## What to produce
For this exercise, repeat the listing below from its first line through the line containing "Task: Tap 친구끊기 for the gimbap photo friend", exactly as written.

%%

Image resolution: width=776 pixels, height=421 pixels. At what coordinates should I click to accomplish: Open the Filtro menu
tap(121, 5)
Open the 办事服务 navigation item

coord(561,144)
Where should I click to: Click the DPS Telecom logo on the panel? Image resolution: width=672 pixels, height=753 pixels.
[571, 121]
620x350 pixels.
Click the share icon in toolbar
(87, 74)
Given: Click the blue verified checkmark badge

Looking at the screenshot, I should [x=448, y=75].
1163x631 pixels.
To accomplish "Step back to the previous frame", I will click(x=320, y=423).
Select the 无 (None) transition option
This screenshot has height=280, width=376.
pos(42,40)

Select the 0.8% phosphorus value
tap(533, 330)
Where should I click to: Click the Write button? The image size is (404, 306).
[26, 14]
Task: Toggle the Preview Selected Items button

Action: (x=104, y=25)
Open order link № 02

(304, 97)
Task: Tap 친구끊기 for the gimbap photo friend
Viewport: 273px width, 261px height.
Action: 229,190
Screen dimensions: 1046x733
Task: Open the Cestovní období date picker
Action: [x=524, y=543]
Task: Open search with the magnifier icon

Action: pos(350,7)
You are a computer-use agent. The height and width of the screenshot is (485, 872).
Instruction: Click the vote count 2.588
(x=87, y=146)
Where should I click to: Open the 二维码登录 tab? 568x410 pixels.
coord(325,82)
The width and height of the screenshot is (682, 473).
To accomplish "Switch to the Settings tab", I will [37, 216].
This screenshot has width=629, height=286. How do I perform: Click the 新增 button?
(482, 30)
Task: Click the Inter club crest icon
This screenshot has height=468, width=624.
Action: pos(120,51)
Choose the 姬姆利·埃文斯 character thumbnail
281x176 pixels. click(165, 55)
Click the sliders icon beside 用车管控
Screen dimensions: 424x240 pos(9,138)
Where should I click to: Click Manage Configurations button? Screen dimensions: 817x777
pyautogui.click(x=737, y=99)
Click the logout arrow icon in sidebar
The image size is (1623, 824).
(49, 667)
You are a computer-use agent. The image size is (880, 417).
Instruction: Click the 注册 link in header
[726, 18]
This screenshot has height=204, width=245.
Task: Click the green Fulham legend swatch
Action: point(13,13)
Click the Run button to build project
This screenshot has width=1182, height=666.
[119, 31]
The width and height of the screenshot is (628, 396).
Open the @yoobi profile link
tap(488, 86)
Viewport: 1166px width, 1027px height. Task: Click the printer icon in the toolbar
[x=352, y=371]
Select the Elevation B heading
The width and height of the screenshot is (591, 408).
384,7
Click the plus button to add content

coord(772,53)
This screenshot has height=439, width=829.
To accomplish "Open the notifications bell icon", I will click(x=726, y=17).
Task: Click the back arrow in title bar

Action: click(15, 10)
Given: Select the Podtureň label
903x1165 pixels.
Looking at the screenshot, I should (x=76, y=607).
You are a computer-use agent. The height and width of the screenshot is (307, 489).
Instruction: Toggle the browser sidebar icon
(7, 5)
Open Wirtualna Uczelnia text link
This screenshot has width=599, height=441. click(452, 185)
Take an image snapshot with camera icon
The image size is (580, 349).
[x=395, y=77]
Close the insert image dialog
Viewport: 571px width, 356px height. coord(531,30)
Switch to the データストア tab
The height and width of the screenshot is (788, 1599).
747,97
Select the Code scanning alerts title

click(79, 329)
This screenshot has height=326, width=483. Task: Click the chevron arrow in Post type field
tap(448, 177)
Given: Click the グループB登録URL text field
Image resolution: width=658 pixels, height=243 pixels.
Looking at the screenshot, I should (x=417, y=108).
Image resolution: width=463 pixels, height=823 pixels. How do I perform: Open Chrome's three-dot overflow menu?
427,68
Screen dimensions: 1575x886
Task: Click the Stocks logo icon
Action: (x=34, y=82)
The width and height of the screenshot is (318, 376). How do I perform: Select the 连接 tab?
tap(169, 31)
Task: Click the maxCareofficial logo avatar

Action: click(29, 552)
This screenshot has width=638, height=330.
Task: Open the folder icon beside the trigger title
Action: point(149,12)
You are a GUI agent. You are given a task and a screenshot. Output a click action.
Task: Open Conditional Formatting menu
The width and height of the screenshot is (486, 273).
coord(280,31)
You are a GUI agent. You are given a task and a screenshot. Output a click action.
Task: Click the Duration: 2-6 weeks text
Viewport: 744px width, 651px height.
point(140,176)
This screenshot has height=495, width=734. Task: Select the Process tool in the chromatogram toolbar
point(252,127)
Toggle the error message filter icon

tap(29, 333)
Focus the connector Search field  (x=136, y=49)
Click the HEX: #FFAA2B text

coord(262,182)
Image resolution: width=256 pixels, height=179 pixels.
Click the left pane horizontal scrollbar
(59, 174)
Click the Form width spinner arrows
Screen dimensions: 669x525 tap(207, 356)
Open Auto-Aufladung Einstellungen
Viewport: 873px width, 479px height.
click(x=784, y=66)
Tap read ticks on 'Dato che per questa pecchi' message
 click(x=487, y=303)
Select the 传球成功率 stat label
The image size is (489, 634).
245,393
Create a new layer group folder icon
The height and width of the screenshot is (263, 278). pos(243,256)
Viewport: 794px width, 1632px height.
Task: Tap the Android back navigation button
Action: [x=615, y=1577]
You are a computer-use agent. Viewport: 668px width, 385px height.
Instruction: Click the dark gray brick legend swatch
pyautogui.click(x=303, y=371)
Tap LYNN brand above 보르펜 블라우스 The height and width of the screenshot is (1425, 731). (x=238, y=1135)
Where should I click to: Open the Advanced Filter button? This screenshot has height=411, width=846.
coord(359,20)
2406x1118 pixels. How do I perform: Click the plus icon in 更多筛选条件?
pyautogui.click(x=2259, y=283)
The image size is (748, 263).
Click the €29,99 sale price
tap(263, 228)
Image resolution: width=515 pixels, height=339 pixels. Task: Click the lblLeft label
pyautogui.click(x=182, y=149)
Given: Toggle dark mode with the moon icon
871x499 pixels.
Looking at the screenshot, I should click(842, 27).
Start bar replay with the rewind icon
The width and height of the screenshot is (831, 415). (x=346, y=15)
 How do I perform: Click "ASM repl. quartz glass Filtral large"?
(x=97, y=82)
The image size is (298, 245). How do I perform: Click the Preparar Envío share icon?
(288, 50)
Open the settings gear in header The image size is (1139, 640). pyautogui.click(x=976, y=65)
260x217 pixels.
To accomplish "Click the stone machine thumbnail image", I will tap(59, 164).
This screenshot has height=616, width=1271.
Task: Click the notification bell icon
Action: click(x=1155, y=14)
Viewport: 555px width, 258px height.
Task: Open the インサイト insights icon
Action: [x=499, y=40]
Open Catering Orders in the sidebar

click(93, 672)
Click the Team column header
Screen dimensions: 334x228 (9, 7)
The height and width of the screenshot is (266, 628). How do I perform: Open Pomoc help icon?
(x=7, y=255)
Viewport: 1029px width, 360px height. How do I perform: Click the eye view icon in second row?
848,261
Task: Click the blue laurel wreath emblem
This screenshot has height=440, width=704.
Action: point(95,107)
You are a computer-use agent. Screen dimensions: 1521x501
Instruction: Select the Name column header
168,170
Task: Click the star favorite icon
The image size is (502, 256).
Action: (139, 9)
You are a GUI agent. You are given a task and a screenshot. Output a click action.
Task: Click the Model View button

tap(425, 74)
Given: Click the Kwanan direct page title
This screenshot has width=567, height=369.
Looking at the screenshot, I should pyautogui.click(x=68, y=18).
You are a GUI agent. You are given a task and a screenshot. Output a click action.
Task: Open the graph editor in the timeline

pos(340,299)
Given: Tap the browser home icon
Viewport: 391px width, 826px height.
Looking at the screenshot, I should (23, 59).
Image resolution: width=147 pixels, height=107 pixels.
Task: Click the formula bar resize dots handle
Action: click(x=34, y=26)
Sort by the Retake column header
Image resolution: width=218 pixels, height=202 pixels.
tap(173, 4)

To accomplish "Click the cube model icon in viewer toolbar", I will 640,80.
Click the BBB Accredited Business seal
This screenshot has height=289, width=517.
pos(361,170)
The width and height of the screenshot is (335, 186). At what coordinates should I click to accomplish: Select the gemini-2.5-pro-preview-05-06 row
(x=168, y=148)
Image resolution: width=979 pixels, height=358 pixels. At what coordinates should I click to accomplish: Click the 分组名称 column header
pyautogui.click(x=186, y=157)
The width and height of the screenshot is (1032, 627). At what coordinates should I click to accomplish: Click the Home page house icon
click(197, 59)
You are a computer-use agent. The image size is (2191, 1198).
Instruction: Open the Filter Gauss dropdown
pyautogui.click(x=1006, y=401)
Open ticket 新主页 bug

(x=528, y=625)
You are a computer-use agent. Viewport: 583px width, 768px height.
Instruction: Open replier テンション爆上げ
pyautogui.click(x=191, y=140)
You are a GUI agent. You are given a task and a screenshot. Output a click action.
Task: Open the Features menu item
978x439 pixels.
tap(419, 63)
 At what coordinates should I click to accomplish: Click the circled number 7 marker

%%

## Written answer
Image resolution: width=776 pixels, height=421 pixels. At what coordinates should I click to accomplish: Open the Filtro menu
tap(121, 5)
Open the 办事服务 navigation item

coord(561,144)
Where should I click to: Click the DPS Telecom logo on the panel? Image resolution: width=672 pixels, height=753 pixels.
[571, 121]
620x350 pixels.
Click the share icon in toolbar
(87, 74)
Given: Click the blue verified checkmark badge

Looking at the screenshot, I should [x=448, y=75].
1163x631 pixels.
To accomplish "Step back to the previous frame", I will click(x=320, y=423).
Select the 无 (None) transition option
This screenshot has height=280, width=376.
pos(42,40)

Select the 0.8% phosphorus value
tap(533, 330)
Where should I click to: Click the Write button? The image size is (404, 306).
[26, 14]
Task: Toggle the Preview Selected Items button

Action: (x=104, y=25)
Open order link № 02

(304, 97)
Task: Tap 친구끊기 for the gimbap photo friend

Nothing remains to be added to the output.